NOVA POLÍTICA
Convicto de que a maioria dos brasileiros aspira a um país com uma “nova política”, o ex-governador Eduardo Campos lançou-se na campanha presidencial com um compromisso ousado: mandar para casa ou representantes da “velha”, ou, caso isso não seja possível agora, empurrá-los à oposição. Lembre-se que essa era também a aspiração de FHC e Lula quando se elegeram presidente. Porém, como a realidade se sobrepôs ao desejo, FHC teve que dar a vice ao PFL (Marco Maciel) e oferecer dois ministérios a ACM para garantir a “governabilidade”. Lula empurrou, de fato, o PFL para a oposição. Mas para formar maioria no Congresso teve que dar cinco ministérios ao PMDB. Dilma também agiu assim pela simples e óbvia razão de que, com o apoio solitário do PT que tem apenas 13 senadores e 80 deputados federais, não se consegue governar. É o que também fará Eduardo Campos se porventura eleger-se presidente.
Em nome da governabilidade
Dilma é tão dependente do PMDB para garantir a “governabilidade” que se obrigou a nomear para ministérios pessoas filiadas a esse partido que sequer conhecia. Além disso, mantém o pernambucano (eleito por Roraima) Romero Jucá Filho (PMDB) como “líder de fato” do governo no Senado, após ele ter exercido esse mesmo cargo nos governos de FHC e Lula. E no Senado é refém de Renan Calheiros e, na Câmara, de Henrique Alves, ambos peemedebistas.
Meio apoio – Em visita a Campinas (SP), Eduardo Campos foi recebido pelo prefeito Jonas Donizette (PSB) que vota nele para presidente e em Geraldo Alckmin (PSDB) para governador. É uma “taxa de solidariedade” maior que a do prefeito de Belo Horizonte, Márcio Lacerda (PSB), que vota em Aécio para presidente e em Pimenta da Veiga (PSDB) para governador.
Oferta – Se o PSB lhe der passagem e hospedagem, a vereadora Célia Cardoso (Arcoverde) topa ficar em SP até setembro fazendo campanha para Eduardo Campos em pontos de ônibus.

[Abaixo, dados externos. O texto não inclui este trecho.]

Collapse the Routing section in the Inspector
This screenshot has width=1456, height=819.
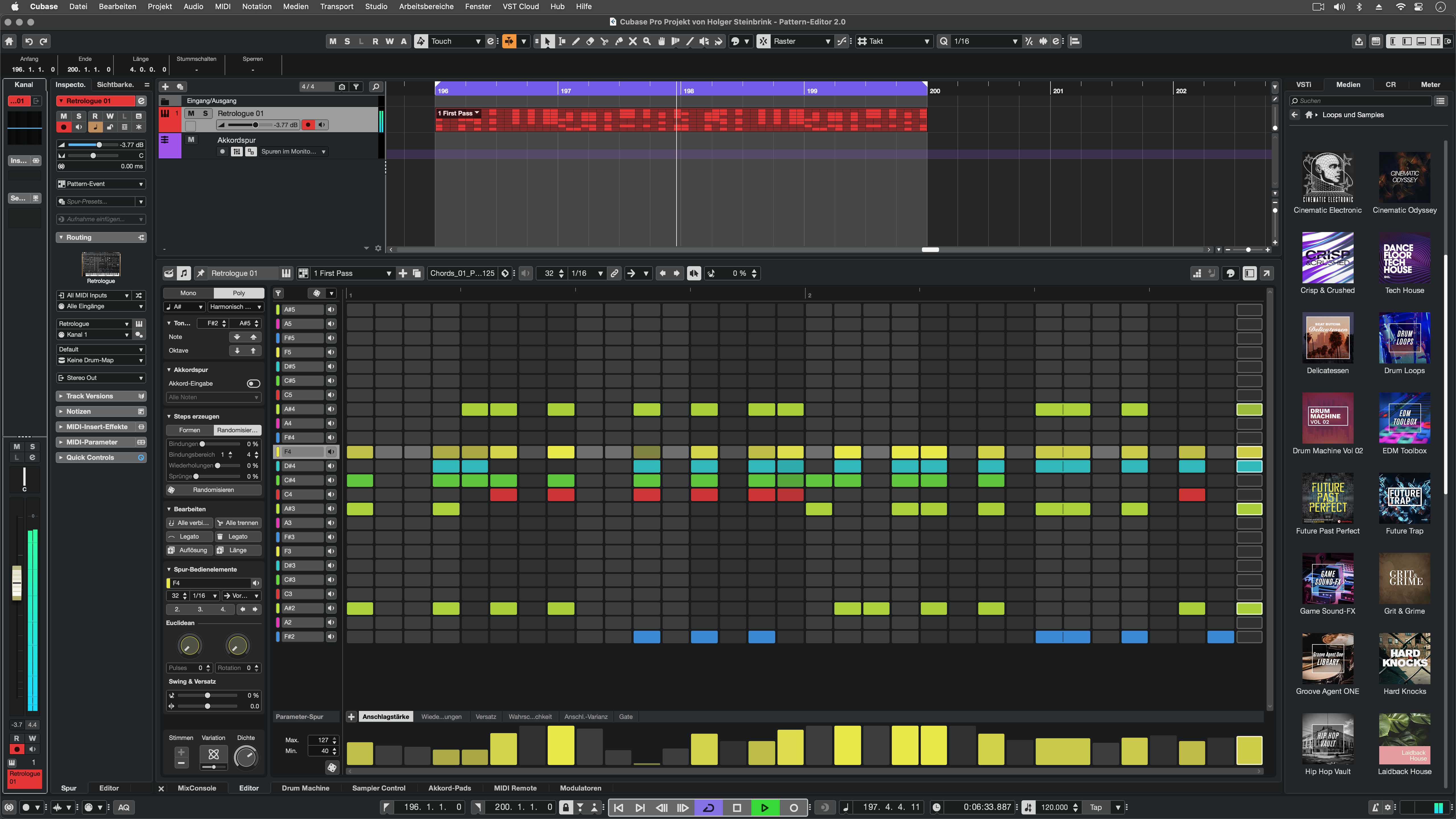tap(61, 237)
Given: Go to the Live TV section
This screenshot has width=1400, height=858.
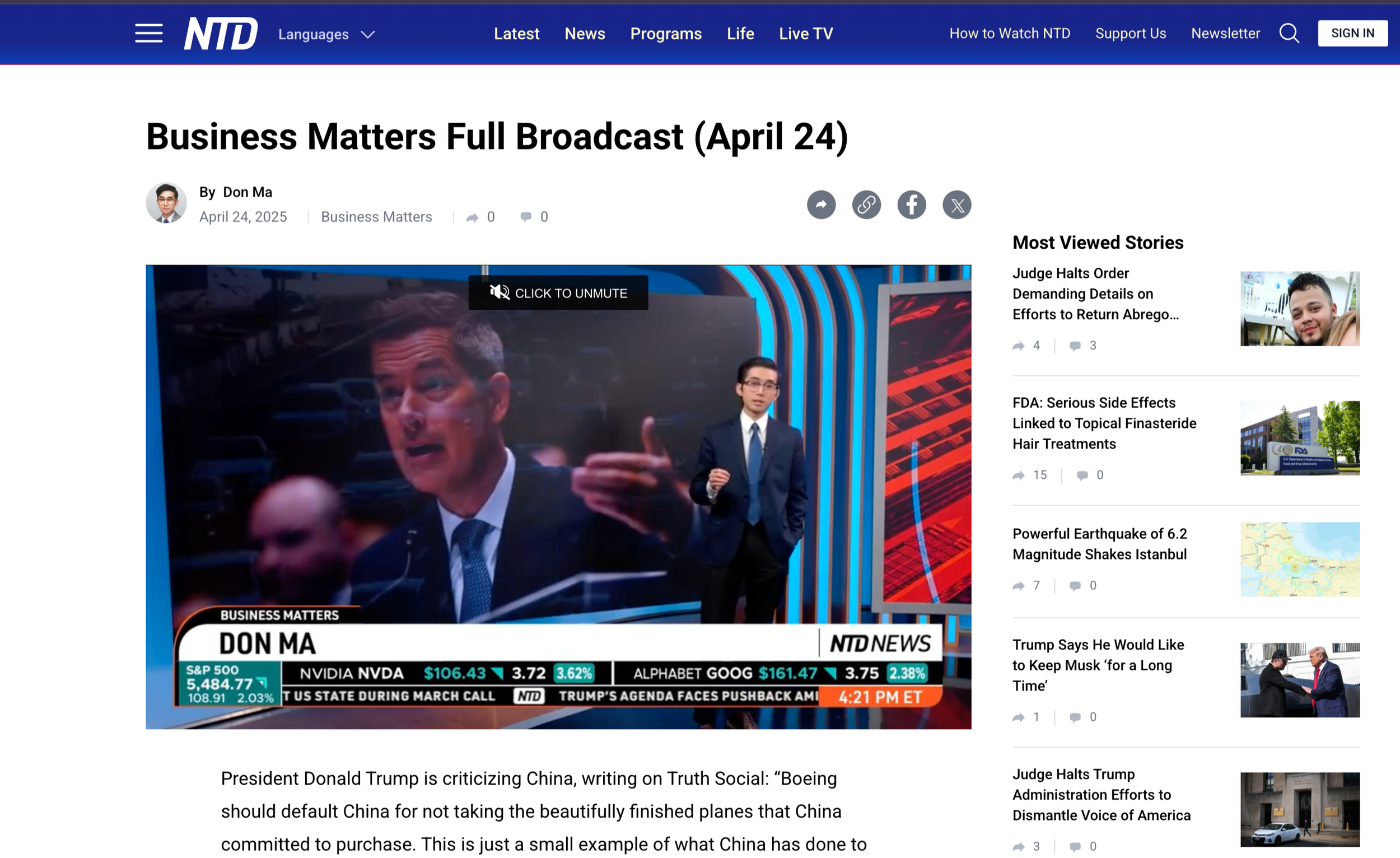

Defecção – A perda do prefeito de Gravatá, Bruno Martiniano (PTB), para o palanque de Paulo Câmara (PSB) já era esperada há muito tempo por aliados do senador Armando Monteiro.
Timing – Mendonça Filho (DEM) está demorando tanto a declarar seu apoio à candidatura de Paulo Câmara (PSB) que quando marcar a data para oficializá-lo não terá mais graça nenhuma.
Conforto – Cria política de Miguel Arraes, o deputado Odacy Amorim (foto) foi obrigado a trocar o PSB pelo PT por conta da política de Petrolina. Mas está tão bem em seu novo partido que será um dos coordenadores da campanha de Armando (PTB) no São Francisco.
Liderança – Pelos dados cruzados pelo Datafolha, Dilma (PT) lidera hoje a corrida presidencial nos dois extremos: tem 31 de “eleitores convictos” (que não admitem mais mudar o voto) e 42% de “causa perdida” (que dizem não votar nela de jeito nenhum).
Tem mais – Para quem acha que o Brasil já tem partidos políticos em excesso (31), outros 20 estão em processo de coleta de assinaturas para requerer registro no TSE. Estão nessa lista a Rede Sustentabilidade (de Marina Silva), o PN (Partido Novo), o PEC (Partido Educação e Cidadania), o PGT (Partido Geral do Trabalho) e o PLD (Partido Liberal Democrata).
Marcação – Escalado por Aloízio Mercadante (Casa Civil) para bater em Eduardo Campos na campanha presidencial, Ciro Gomes (PROS-CE) está calado por entender que ainda não é hora de fazê-lo. A duras penas está conseguindo conter a língua porque suas atribuições como secretário de saúde do irmão, Cid, governador do Ceará, estão lhe consumindo 18h de trabalho por dia.